The institutions of accountability are increasingly under threat under the incumbent political dispensation. The Supreme Court (SC) lauded the Right to Information Act 2005 as an “integral part of any vibrant democracy” but has refused to come under the ambit of the Information Act. The SC in a recent verdict (Anjali Bhardwaj vs Union of India) recognised the impediments in implementing the RTI Act, but it has not given any direction on resolving these problems.
There are umpteen numbers of judgments declaring that transparency is key to a healthy democracy. In the matter of State of Uttar Pradesh v Raj Narain, a Constitution Bench of this court held that to cover with the veil of secrecy the common routine business is not in the interest of the public. In the oft-quoted case of SP Gupta v President of India and others, a seven-Judge Bench of this court observed that:
“….The concept of an open government is the direct emanation from the right to know which seems to be implicit in the right of free speech and expression guaranteed under Article 19(1)(a). Therefore, disclosure of information in regard to the functioning of Government must be rule and secrecy an exception justified only where the strictest requirement of public interest so demands.”
Notwithstanding these bold observations of the court on the primacy of right to information in democracy, the SC thinks that the appointment of judges, their elevation processes and other matters should not be made public and must be wrapped under the cover of secrecy.
A five-judge constitution bench led by Chief Justice of India Ranjan Gogoi said: “In the name of transparency, we can’t destroy the institution.” The SC holds that revealing information on judges’ appointment will compromise judicial independence. Opposing the Delhi High Court verdict that held the CJI’s office is amenable to Right to Information Act (RTI) and bound to disclose information as sought under the law by an applicant, Attorney General KK Venugopal also said that making information on judicial appointments public would affect judicial independence. However, how revelation of information on appointment will obstruct judicial independence is not explained.
Transparency and Secrecy
All other estates of democracy and statutory bodies need independence for proper functioning of democracy like the judiciary. If all of them think that revealing some information on their way of functioning to the public will take away their independence, then the right to information will be reduced to a farce. If we read carefully the number of judgments by the court on right to information matters, the question of drawing any line between transparency and secrecy as observed by the court does not arise.

▸ GIVEN REQUEST
Retype the passage of the article on the Supreme Court and the Right to Information Act from "The institutions of" up to and including "resolving these problems.". The material that comes after this has nothing to do with the article on the Supreme Court and the Right to Information Act.

▸ SOURCE EXCERPT
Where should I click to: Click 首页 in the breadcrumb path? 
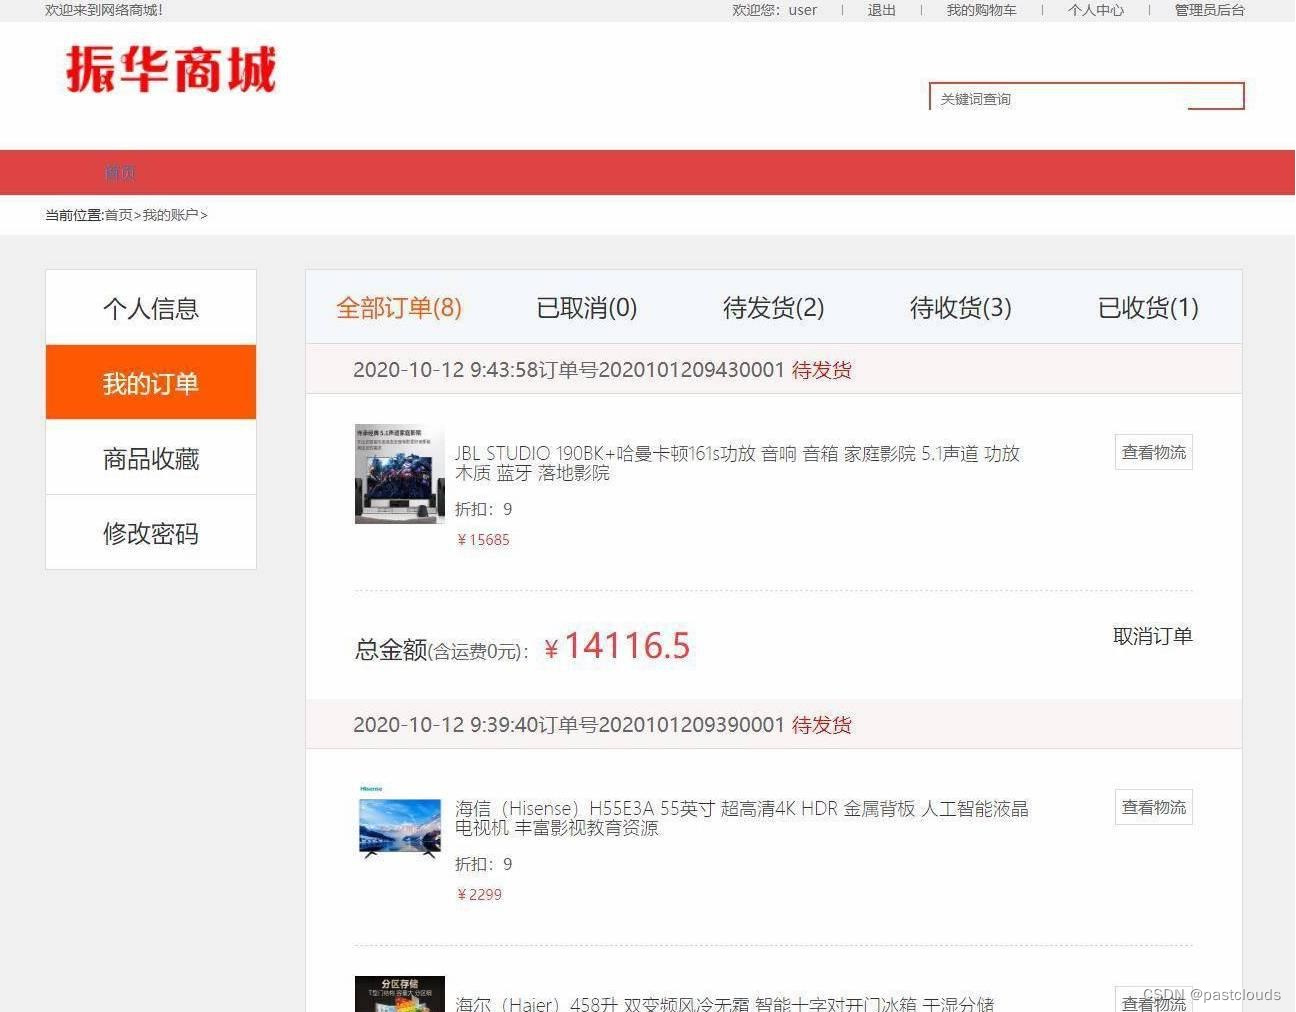(118, 214)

▸ SOLUTION TO THIS PROBLEM
The institutions of accountability are increasingly under threat under the incumbent political dispensation. The Supreme Court (SC) lauded the Right to Information Act 2005 as an “integral part of any vibrant democracy” but has refused to come under the ambit of the Information Act. The SC in a recent verdict (Anjali Bhardwaj vs Union of India) recognised the impediments in implementing the RTI Act, but it has not given any direction on resolving these problems.